Here's A Thought:
Yahoo News: Congress May Take Action on MLB Drug Use:
A member of the House committee that held hearings on steroid use in March says Congress may feel compelled to get involved in testing major league players for banned substances.A Republican ought to know better than to get the government involved in things the Founder's did not charge it with getting involved in.
"At this point I think (the chances are) getting better and better because of baseball's inability to police their own players," Rep. Patrick McHenry, R-N.C., said Saturday on the ESPN program "Outside the Lines."

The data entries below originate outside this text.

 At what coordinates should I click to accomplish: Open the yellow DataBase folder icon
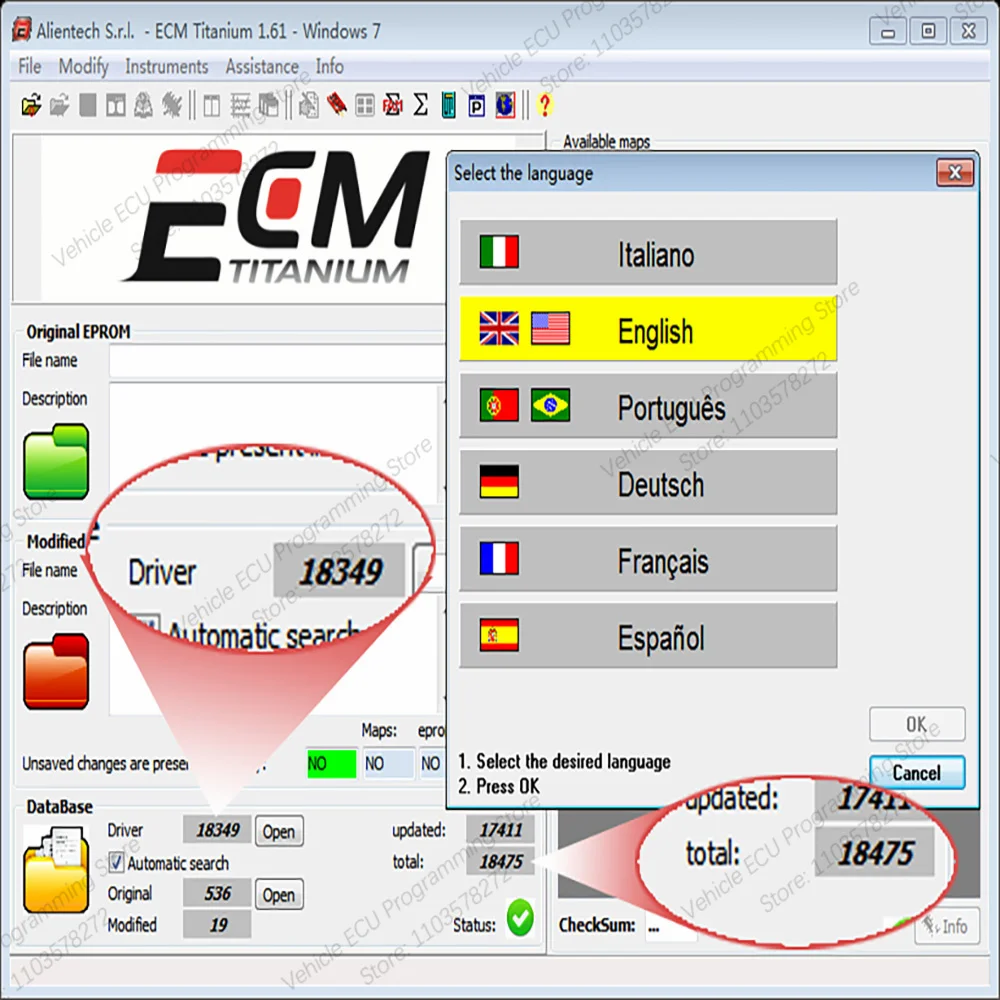coord(55,868)
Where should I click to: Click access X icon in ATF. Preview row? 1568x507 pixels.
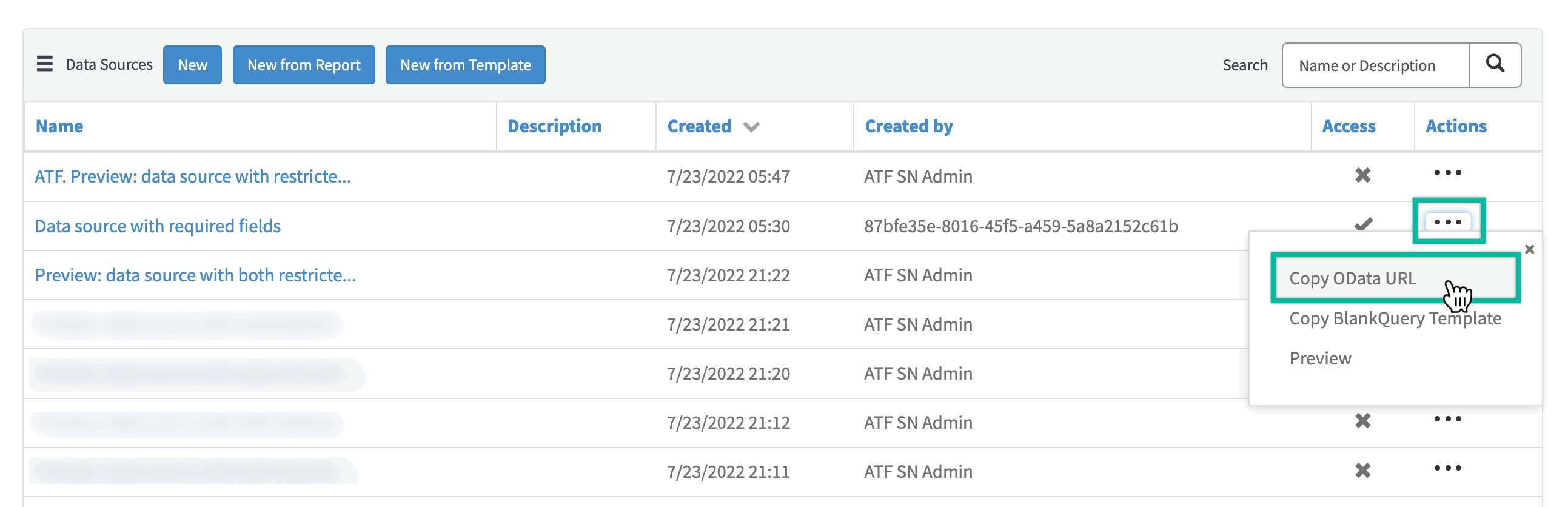pos(1362,176)
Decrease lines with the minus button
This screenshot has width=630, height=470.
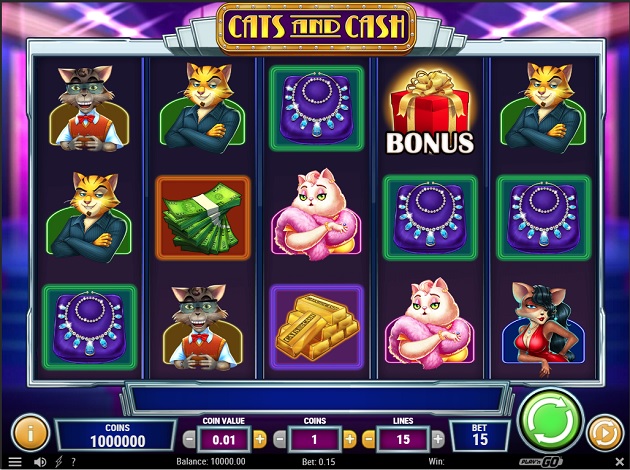click(x=368, y=439)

"I think (commissioner) Bud Selig and the players' association as well should allow us to have full disclosure when it comes to this matter, and all of these drug testing matters," said McHenry, a freshman congressman. "It's important to the integrity of the game. We're talking about our national pastime and who our kids look up to as heroes."Full disclosure? Under what authority? The "We want to spend all the taxpayers' money on things we aren't supposed to be interfering in" authority? I didn't know that was in the Constitution.
Major League Baseball has penalized its players for positive steroid tests since 2004. Selig wants more stringent testing by an independent authority and harsher punishments for steroid users, including a 50-game suspension for a first offense, 100 games for a second and a lifetime ban for a third.
Baseball is our national pasttime, but it isn't that way because Congress made it so. MLB has been suspending players who test positive. It isn't as though players are openly taking steroids and the powers-that-be at MLB are laughing and looking the other way.
I think Congress should give us full disclosure on what exactly they are wasting our hard-earned money on, right down to the last little cent.